§ **MATERIALS PROVIDED**:

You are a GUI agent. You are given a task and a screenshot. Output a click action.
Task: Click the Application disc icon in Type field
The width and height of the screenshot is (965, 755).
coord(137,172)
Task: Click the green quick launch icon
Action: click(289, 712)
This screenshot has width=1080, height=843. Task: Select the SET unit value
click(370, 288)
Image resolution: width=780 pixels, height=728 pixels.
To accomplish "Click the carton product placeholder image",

§ **WHAT IS NEEDED**: All of the entries, from the first line to the last, should be duplicated exactly.

§ **TASK OUTPUT**:
You are a GUI agent. You are given a task and a screenshot. Output a click action.
Task: Click the Application disc icon in Type field
The width and height of the screenshot is (965, 755).
coord(137,172)
Task: Click the green quick launch icon
Action: click(289, 712)
This screenshot has width=1080, height=843. Task: Select the SET unit value
click(370, 288)
Image resolution: width=780 pixels, height=728 pixels.
To accomplish "Click the carton product placeholder image",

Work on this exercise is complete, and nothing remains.